We’ve seen the efficiency gains from repeatable application provisioning that come from devops. It’s an excellent affirmation of the positive impact of applying development methodologies to operations. But we can’t stop at the application platform; we need to keep moving the concept of repeatable – and therefore consistent – architectures into the infrastructure services that make up the bulk of the deployment lifecycle.
The problem, many might say (and they’d be right) is that infrastructure itself does not adequately support the notion of “repeatable”. Configurations are often unwieldy, difficult to parse files full of component-specific language that makes it difficult to automate. While certainly Infrastructure 2.0 components with their service-enabled control planes are capable of being configured in a more granular fashion these methods, like infrastructure in general, use component specific language that is difficult for operations to translate, let alone developers completely unfamiliar with the inner workings of network and infrastructure devices to adopt.
This is why we can’t have nice things.
Infrastructure must support a more services and application-friendly means of configuration; it must treat policies more like services that are invoked during the application delivery process based on context. It needs to use language that’s familiar to developers and operations and allow for management based on the particular management paradigm of the organization.
One of the ways in which virtualization has aided this style of operational configuration management is to allow the entire application stack – from OS to platform – to be configured specifically to support a single application. It’s a self-contained, fully configured, working environment. That’s part of what devops creates today during the initial stages of the deployment process. We need to extend that concept to infrastructure. A load balancing service needs to scale and provide availability for an application – not an IP address – and it must be able to describe itself in terms more common to both operations and development.
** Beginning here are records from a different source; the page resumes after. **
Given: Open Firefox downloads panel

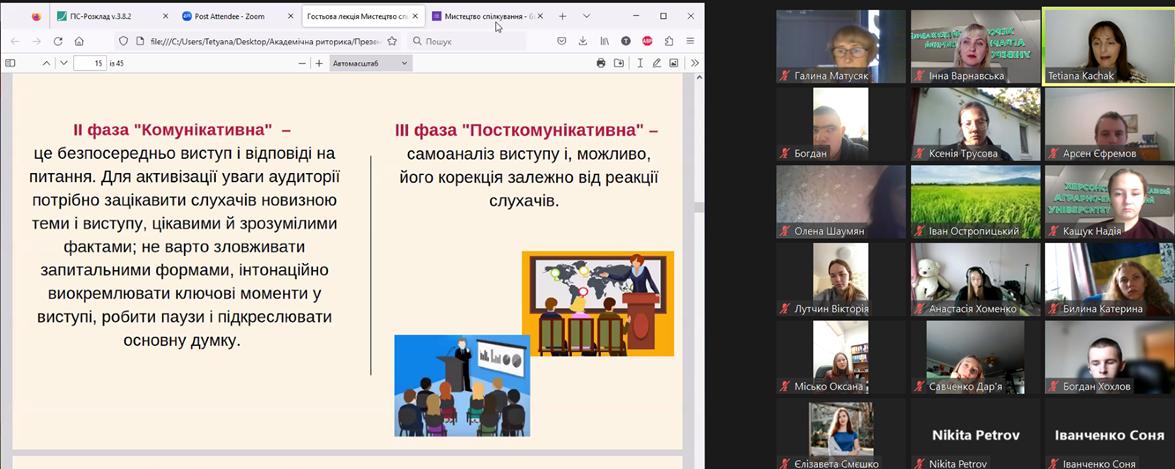Looking at the screenshot, I should point(583,41).
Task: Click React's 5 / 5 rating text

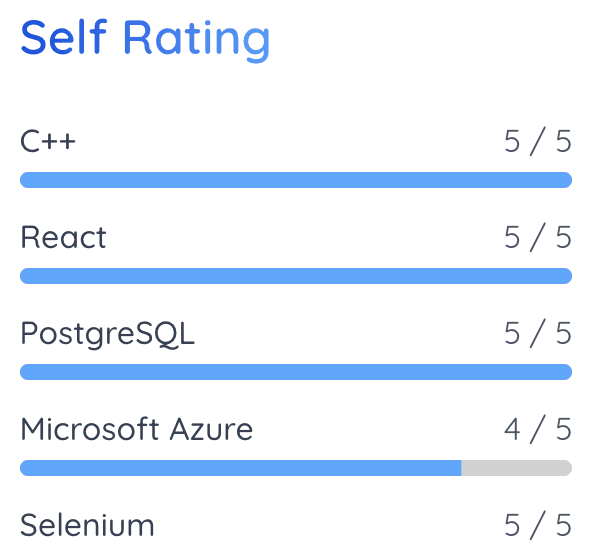Action: (538, 237)
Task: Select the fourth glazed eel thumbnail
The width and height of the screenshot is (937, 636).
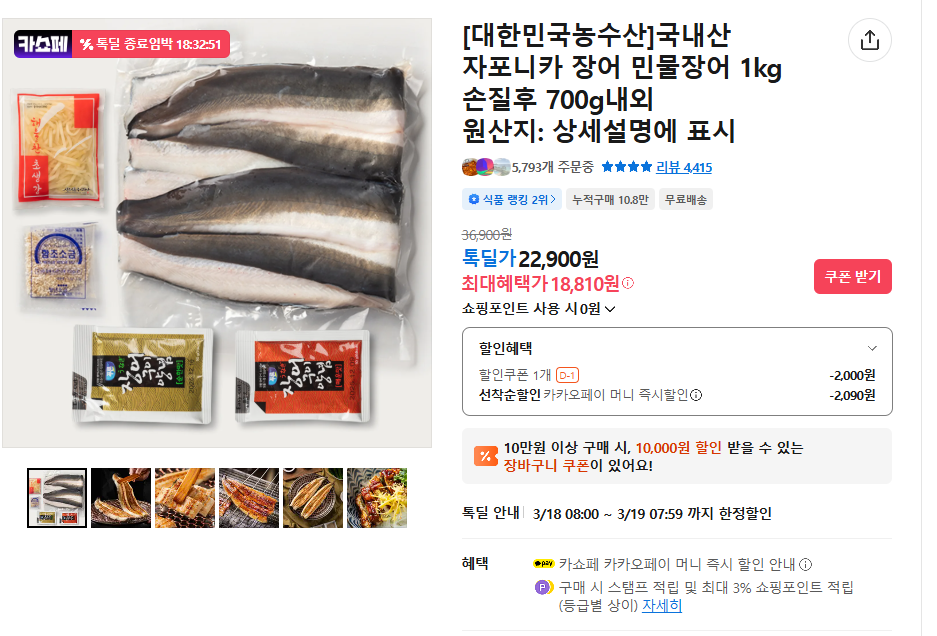Action: (249, 498)
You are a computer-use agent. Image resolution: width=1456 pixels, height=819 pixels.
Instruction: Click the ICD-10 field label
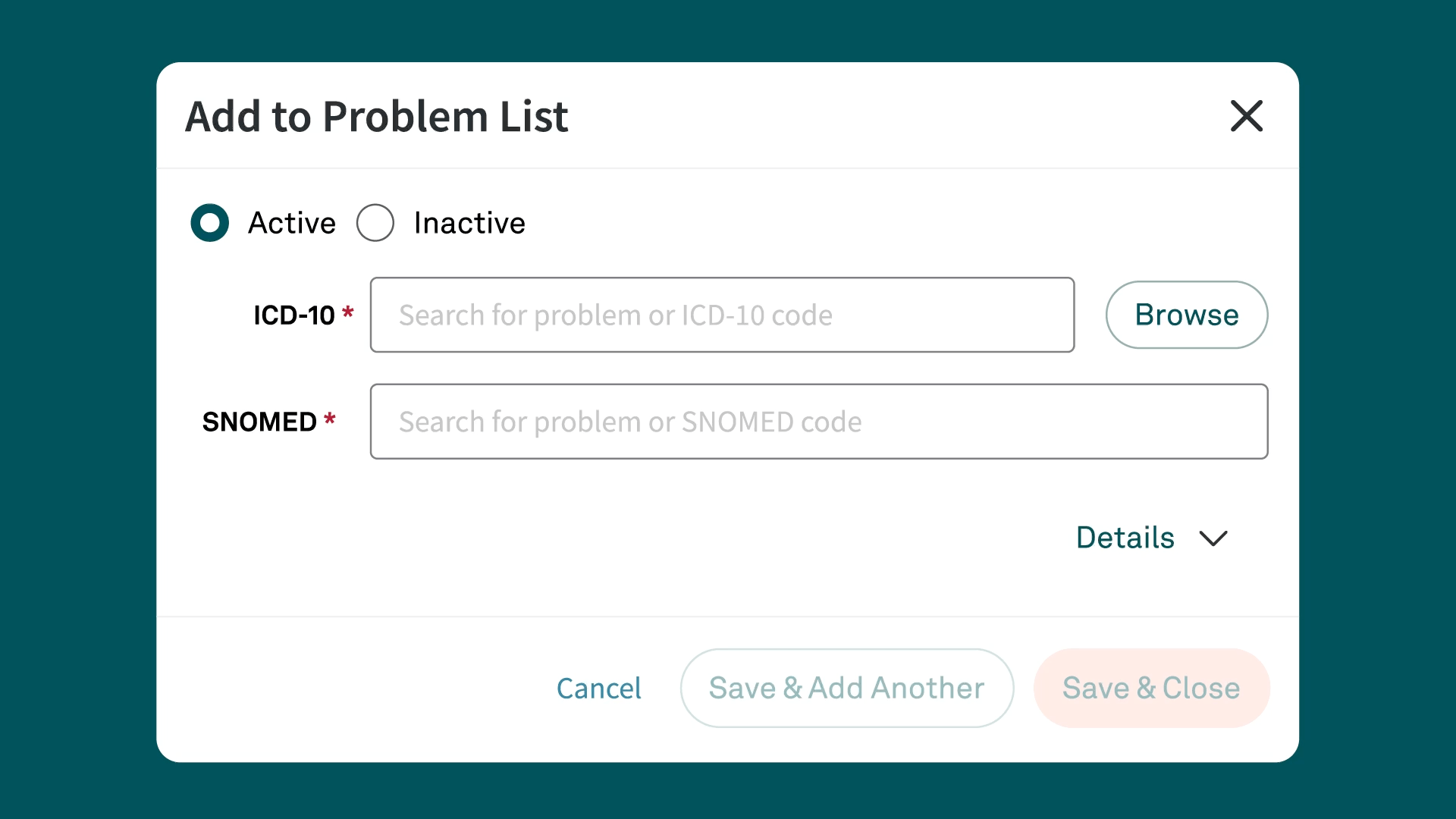(x=293, y=315)
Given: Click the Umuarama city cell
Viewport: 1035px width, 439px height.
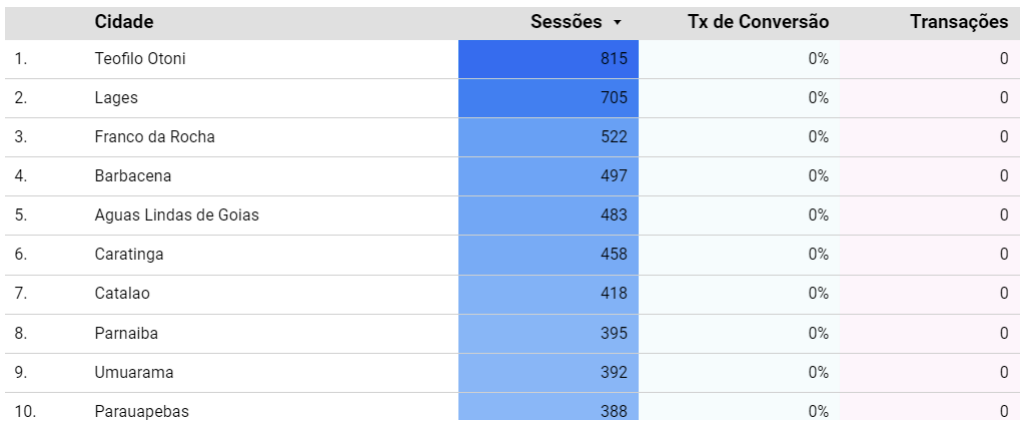Looking at the screenshot, I should click(x=134, y=372).
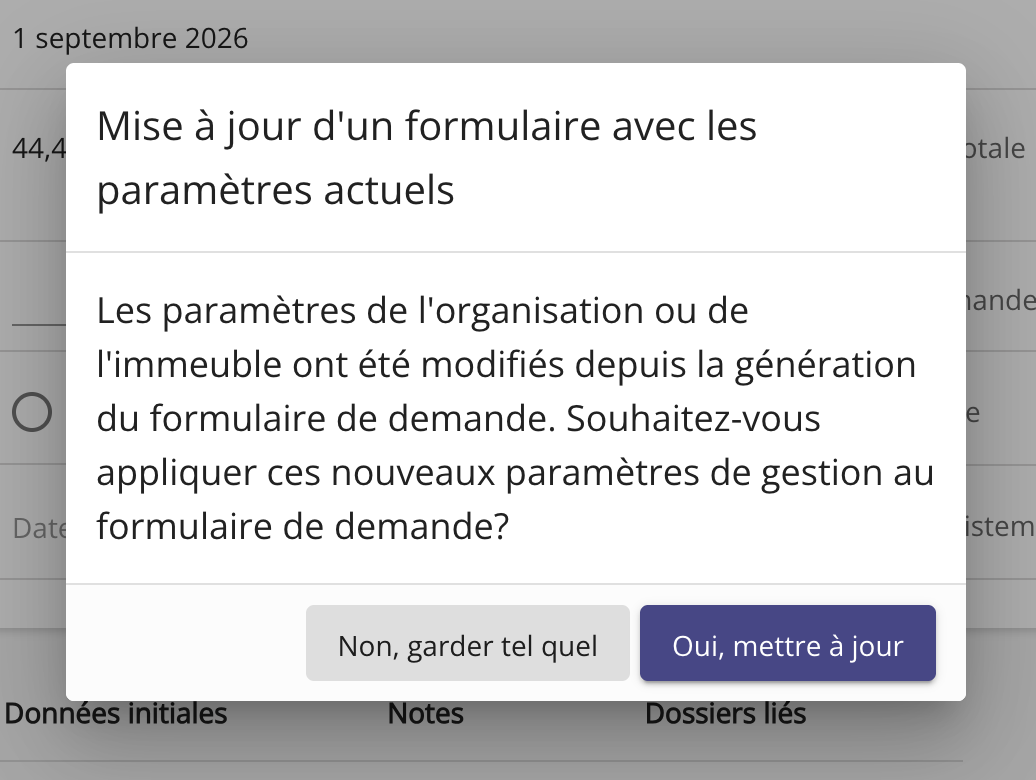Click the last line 'formulaire de demande?'

click(x=303, y=526)
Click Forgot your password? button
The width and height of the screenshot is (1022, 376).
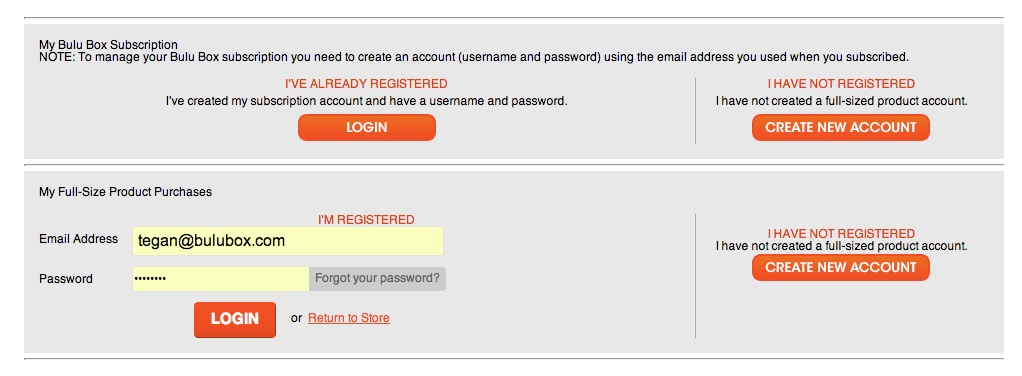click(x=377, y=279)
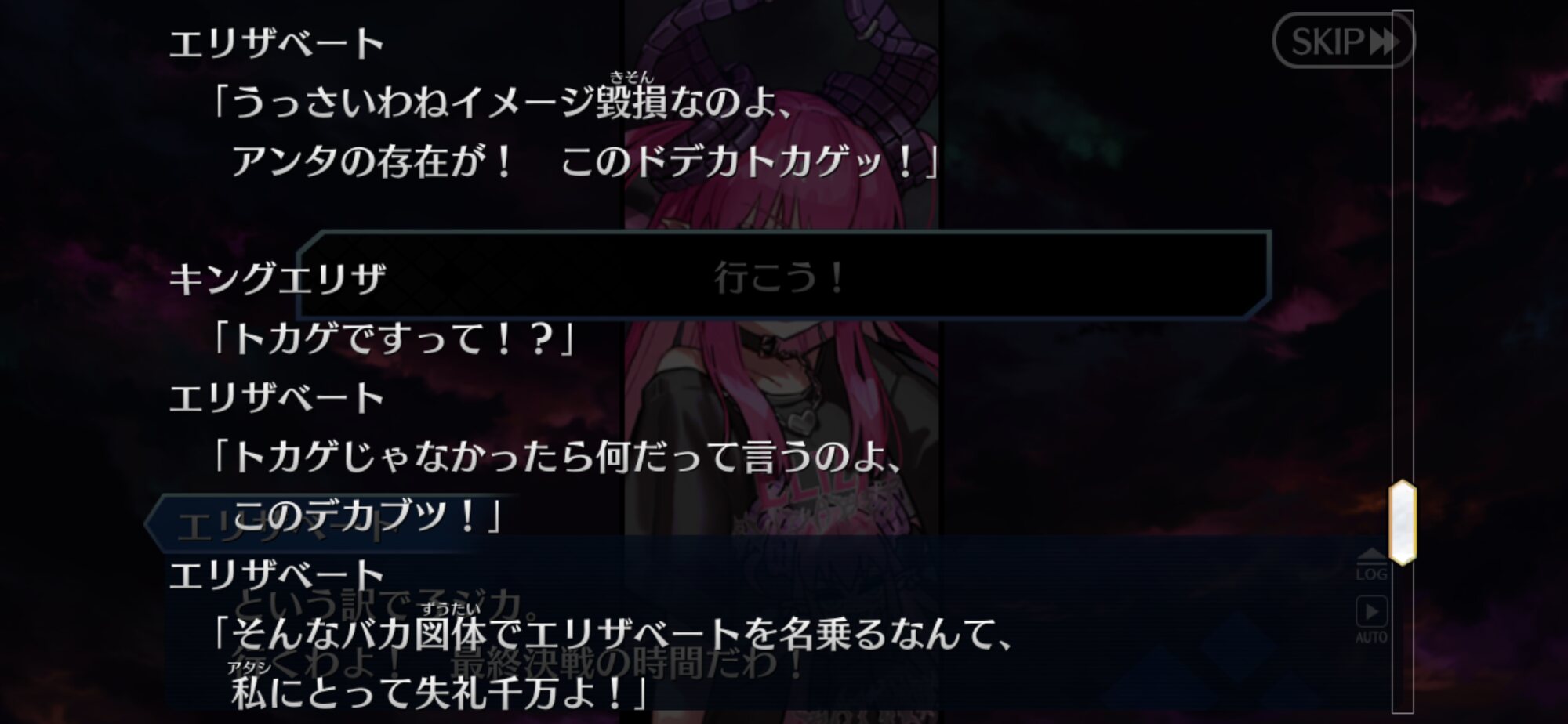Click scrollbar track below the thumb
This screenshot has width=1568, height=724.
pos(1403,639)

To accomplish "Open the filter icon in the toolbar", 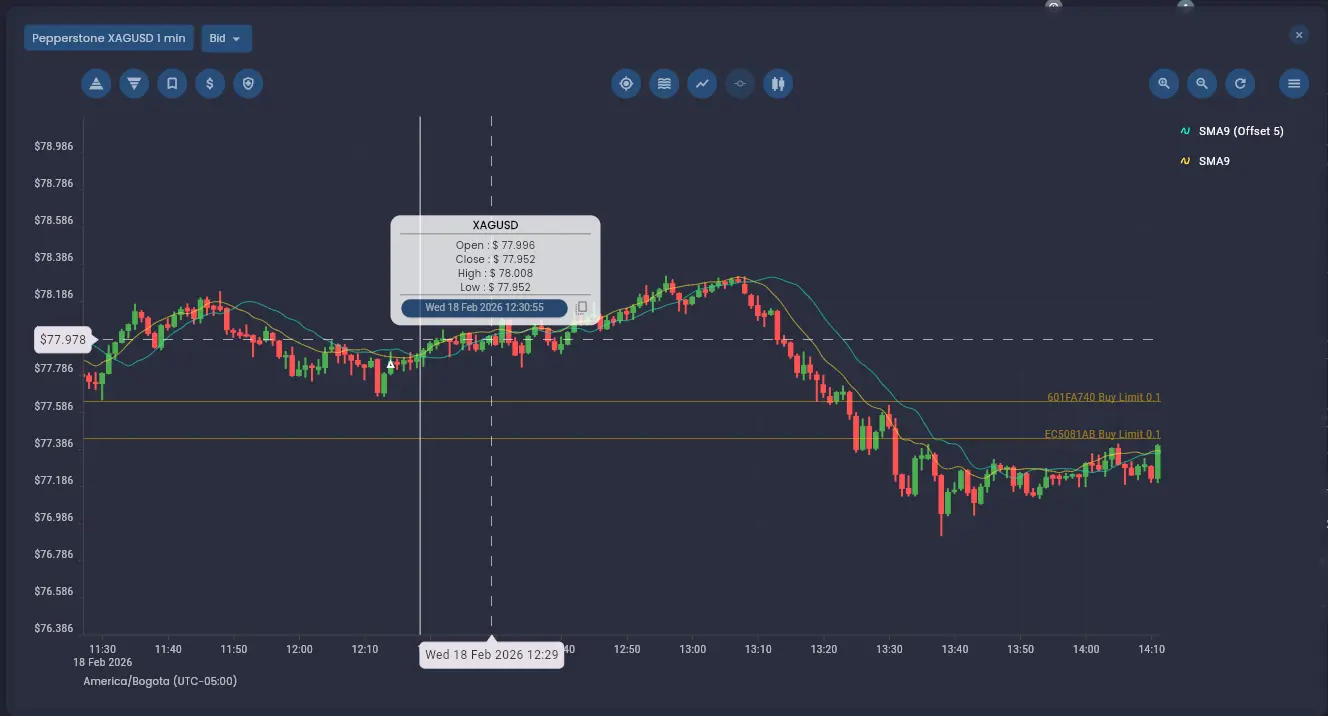I will tap(134, 84).
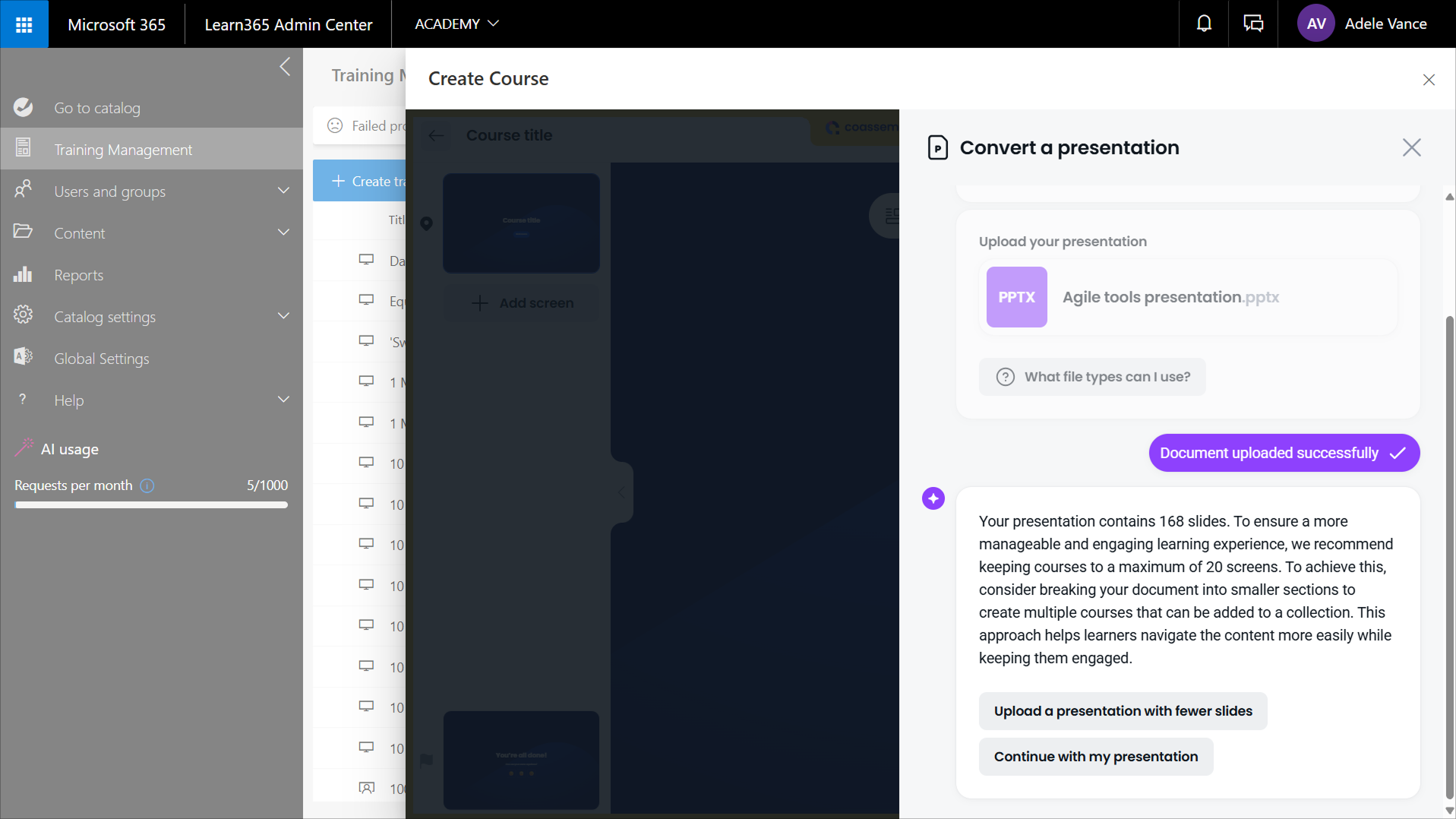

It may be that virtualization will again come to the rescue – whether through an architectural infrastructure approach that leverages virtual network appliances as the core unit of infrastructure deployment or virtual instances initia.... The reason auto-scaling works is that repeatable deployment of applications became possible by “packaging” up the application and its immediate environs – the web and application platforms – along with its configuration. We need the same style of deployment packaging in infrastructure; either in a similar fashion to that of application “packaging” through virtualization of a configured environment or through ability to create, manage and maintain application delivery and network policies as a “package” that is easily repeated on-demand.
Only by extending the notion of services into the network can we hope to reduce and make more efficient the most time eroding portions of the application deployment process. Only by extending the notion of services to policies and processes within the infrastructure components can we make deployments consistent and thus repeatable – and ultimately provisionable as a service. It will be these building block services that form the foundation for IT as a Service and lay the potential for developers to self-service the entire application deployment process in the future.